ASSIGNMENT ::
Would you give all of the records again, exactly as they read?

DATA IN THIS EXERCISE ::
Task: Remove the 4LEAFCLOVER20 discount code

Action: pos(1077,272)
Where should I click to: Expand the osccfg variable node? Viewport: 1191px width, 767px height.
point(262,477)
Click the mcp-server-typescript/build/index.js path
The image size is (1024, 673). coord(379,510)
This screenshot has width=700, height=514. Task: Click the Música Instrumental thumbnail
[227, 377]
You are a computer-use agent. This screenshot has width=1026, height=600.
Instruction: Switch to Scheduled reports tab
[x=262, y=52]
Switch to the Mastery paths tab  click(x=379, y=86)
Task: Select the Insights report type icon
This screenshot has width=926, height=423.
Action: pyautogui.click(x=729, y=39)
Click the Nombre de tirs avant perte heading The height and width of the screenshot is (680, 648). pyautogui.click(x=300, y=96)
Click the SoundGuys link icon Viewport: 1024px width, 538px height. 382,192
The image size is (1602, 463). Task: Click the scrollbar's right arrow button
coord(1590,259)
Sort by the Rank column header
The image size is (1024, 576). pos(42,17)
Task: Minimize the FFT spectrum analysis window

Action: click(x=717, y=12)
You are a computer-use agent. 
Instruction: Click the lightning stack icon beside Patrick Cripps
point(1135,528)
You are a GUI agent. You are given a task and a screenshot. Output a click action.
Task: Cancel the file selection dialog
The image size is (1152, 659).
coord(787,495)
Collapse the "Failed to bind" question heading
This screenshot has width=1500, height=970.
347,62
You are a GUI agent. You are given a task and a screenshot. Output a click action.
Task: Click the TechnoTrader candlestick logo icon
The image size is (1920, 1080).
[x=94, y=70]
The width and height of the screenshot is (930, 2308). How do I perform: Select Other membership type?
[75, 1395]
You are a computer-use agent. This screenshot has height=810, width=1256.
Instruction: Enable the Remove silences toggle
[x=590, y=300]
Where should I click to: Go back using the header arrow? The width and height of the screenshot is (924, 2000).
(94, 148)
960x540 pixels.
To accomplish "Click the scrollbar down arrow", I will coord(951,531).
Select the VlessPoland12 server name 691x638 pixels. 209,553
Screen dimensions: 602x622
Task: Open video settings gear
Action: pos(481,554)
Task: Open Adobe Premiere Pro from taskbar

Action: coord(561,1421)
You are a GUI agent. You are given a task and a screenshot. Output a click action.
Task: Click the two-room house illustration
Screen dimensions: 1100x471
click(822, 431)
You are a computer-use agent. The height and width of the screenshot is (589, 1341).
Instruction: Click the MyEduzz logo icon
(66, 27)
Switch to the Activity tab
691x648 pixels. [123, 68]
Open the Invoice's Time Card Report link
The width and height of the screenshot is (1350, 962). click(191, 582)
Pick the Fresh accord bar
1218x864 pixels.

COMPLETED EXERCISE ::
Task: Remove the 4LEAFCLOVER20 discount code

Action: pos(1077,272)
Where should I click to: Expand the osccfg variable node? Viewport: 1191px width, 767px height.
point(262,477)
Click the mcp-server-typescript/build/index.js path
The image size is (1024, 673). coord(379,510)
This screenshot has width=700, height=514. Task: Click the Música Instrumental thumbnail
[227, 377]
You are a computer-use agent. This screenshot has width=1026, height=600.
Instruction: Switch to Scheduled reports tab
[x=262, y=52]
Switch to the Mastery paths tab  click(x=379, y=86)
Task: Select the Insights report type icon
This screenshot has width=926, height=423.
Action: pyautogui.click(x=729, y=39)
Click the Nombre de tirs avant perte heading The height and width of the screenshot is (680, 648). pyautogui.click(x=300, y=96)
Click the SoundGuys link icon Viewport: 1024px width, 538px height. 382,192
The image size is (1602, 463). Task: Click the scrollbar's right arrow button
coord(1590,259)
Sort by the Rank column header
The image size is (1024, 576). pos(42,17)
Task: Minimize the FFT spectrum analysis window

Action: click(x=717, y=12)
You are a computer-use agent. 
Instruction: Click the lightning stack icon beside Patrick Cripps
point(1135,528)
You are a GUI agent. You are given a task and a screenshot. Output a click action.
Task: Cancel the file selection dialog
The image size is (1152, 659).
coord(787,495)
Collapse the "Failed to bind" question heading
This screenshot has width=1500, height=970.
347,62
You are a GUI agent. You are given a task and a screenshot. Output a click action.
Task: Click the TechnoTrader candlestick logo icon
The image size is (1920, 1080).
[x=94, y=70]
The width and height of the screenshot is (930, 2308). How do I perform: Select Other membership type?
[75, 1395]
You are a computer-use agent. This screenshot has height=810, width=1256.
Instruction: Enable the Remove silences toggle
[x=590, y=300]
Where should I click to: Go back using the header arrow? The width and height of the screenshot is (924, 2000).
(94, 148)
960x540 pixels.
To accomplish "Click the scrollbar down arrow", I will coord(951,531).
Select the VlessPoland12 server name 691x638 pixels. 209,553
Screen dimensions: 602x622
Task: Open video settings gear
Action: pos(481,554)
Task: Open Adobe Premiere Pro from taskbar

Action: coord(561,1421)
You are a GUI agent. You are given a task and a screenshot. Output a click action.
Task: Click the two-room house illustration
Screen dimensions: 1100x471
click(822, 431)
You are a computer-use agent. The height and width of the screenshot is (589, 1341).
Instruction: Click the MyEduzz logo icon
(66, 27)
Switch to the Activity tab
691x648 pixels. [123, 68]
Open the Invoice's Time Card Report link
The width and height of the screenshot is (1350, 962). click(191, 582)
Pick the Fresh accord bar
1218x864 pixels.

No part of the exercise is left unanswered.